State in court to get alumina plant ruling annulled
The State is pushing the European Court of Justice to annul a more than 10-year-old decision that saw a tax exemption on mineral oils used at the Aughinish Alumina plant on the Shannon labelled by the European Commission as being illegal state aid.
A hearing will begin tomorrow at the court, where Ireland will take on the Commission in what has become a long-running legal spat.
In 2005, the European Commission ruled that Aughinish Alumina had received €10m of illegal tax breaks from the State between 2002 and 2004, when it was owned by Swiss commodities giant Glencore.
The State had exempted the facility from paying excise duty on heavy mineral oil it uses during production.
The Commission ordered the government to recoup the money from Aughinish Alumina.
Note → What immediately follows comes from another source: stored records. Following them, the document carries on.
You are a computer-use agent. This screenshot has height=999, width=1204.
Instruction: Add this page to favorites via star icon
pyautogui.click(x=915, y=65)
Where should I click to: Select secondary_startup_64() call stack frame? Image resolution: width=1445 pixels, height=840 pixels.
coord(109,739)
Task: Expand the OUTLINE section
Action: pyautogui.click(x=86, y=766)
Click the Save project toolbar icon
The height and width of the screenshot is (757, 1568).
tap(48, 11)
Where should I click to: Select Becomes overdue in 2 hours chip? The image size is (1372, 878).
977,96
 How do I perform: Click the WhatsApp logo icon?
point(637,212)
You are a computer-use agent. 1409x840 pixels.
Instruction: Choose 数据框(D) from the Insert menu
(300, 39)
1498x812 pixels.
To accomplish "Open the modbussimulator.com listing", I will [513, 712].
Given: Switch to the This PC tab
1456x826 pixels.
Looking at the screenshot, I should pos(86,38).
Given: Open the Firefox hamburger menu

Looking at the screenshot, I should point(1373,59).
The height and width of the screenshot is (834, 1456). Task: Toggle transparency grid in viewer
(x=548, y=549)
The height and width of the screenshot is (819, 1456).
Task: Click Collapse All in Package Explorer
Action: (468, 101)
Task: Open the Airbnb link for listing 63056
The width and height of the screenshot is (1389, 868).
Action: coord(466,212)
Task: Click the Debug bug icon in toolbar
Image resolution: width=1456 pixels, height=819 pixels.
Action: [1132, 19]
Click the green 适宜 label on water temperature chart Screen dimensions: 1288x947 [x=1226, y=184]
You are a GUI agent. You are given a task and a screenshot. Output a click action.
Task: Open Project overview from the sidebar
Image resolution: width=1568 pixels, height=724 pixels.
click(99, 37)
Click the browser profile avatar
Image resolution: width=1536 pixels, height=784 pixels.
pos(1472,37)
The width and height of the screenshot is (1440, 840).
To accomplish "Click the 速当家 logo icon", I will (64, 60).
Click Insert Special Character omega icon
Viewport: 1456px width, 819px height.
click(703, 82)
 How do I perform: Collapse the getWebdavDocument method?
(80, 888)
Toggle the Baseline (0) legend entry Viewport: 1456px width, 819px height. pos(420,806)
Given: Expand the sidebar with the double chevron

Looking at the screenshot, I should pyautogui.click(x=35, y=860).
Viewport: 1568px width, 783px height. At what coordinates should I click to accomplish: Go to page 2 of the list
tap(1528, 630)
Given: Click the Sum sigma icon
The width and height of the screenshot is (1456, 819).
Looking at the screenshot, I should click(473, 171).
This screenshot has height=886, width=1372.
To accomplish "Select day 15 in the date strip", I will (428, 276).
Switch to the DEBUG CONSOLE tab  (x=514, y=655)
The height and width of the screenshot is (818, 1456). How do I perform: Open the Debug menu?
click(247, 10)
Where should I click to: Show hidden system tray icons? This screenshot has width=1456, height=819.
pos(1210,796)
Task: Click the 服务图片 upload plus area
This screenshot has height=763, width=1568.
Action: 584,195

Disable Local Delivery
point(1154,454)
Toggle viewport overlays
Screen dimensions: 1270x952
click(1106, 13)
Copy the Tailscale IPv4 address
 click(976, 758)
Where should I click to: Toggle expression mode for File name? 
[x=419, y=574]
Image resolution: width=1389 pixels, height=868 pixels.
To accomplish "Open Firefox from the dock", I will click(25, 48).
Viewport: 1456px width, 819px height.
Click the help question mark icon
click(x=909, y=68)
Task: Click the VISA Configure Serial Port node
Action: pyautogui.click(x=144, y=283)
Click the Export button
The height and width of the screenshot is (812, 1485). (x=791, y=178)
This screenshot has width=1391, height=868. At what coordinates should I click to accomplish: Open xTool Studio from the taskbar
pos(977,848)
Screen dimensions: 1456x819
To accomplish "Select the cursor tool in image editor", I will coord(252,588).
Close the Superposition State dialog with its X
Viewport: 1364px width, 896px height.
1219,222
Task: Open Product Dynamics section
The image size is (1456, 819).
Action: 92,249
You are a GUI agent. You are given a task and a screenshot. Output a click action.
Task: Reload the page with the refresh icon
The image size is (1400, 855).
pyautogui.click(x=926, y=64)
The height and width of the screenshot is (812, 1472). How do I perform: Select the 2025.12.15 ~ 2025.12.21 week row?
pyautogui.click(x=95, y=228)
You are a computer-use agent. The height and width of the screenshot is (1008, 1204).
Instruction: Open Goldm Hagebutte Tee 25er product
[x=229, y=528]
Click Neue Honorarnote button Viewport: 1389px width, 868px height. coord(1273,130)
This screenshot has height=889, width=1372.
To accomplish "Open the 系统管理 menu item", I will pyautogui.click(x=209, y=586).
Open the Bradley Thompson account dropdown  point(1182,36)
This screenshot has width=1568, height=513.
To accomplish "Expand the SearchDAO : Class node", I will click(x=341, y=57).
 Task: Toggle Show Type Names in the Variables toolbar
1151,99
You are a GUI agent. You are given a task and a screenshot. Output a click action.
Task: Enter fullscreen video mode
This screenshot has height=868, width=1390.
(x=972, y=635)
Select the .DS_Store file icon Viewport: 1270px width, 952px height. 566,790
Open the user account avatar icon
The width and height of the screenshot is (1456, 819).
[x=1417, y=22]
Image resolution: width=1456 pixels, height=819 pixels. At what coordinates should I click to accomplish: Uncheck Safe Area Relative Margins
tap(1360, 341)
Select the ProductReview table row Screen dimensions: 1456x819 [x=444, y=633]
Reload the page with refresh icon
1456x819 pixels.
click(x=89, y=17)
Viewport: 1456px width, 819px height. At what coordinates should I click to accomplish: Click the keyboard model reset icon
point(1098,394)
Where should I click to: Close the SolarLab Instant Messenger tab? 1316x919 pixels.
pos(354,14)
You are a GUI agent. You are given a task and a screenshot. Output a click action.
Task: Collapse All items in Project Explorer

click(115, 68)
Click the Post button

Ireland appealed the Commission ruling, with a protracted legal battle involving annulments and further appeals ensuing over the next number of years.
In 2012, the General Court annulled the Commission decision, arguing that the EU Council of Ministers had previously made decisions permitting exemptions from excise duty, and that those decisions could not be ignored by the Commission.
But in 2013, the European Court of Justice again found that the General Court had erred in is judgment and sent the case back to examine a number of remaining arguments.
Ireland is now seeking to have annulled the 2007 Commission decision where it found that exemptions from excise duty granted by Ireland, France and Italy, in respect of heavy fuel oils used in the production of alumina from January 2004 constitute illegal state aid.
Ireland will make a number of pleas, including a claim that the Commission failed to carry out a proper competition analysis in support of its conclusion that the Irish measure can be assumed to affect intra-community trade and to distort or threaten to distort competition.
The Rusal-owned Aughinish plant was in the eye of a US-Russia political storm in recent months.